Items excerpted from a collection
..............................
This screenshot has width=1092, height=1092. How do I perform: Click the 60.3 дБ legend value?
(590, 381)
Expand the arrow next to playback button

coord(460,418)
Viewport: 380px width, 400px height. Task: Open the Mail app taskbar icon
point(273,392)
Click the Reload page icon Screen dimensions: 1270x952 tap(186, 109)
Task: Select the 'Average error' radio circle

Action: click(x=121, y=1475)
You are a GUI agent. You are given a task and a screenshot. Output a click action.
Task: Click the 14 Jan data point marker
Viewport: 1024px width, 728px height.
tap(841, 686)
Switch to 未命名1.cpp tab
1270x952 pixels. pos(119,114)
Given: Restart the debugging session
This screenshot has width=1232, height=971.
..............................
● **AIM OF THE EXERCISE**
Transcribe, without alteration, the stretch of items from the start of the records through the line containing "Click the Reload".

● **SOLUTION TO THIS EXERCISE**
This screenshot has width=1092, height=1092. How do I perform: Click the 60.3 дБ legend value?
(590, 381)
Expand the arrow next to playback button

coord(460,418)
Viewport: 380px width, 400px height. Task: Open the Mail app taskbar icon
point(273,392)
Click the Reload page icon Screen dimensions: 1270x952 tap(186, 109)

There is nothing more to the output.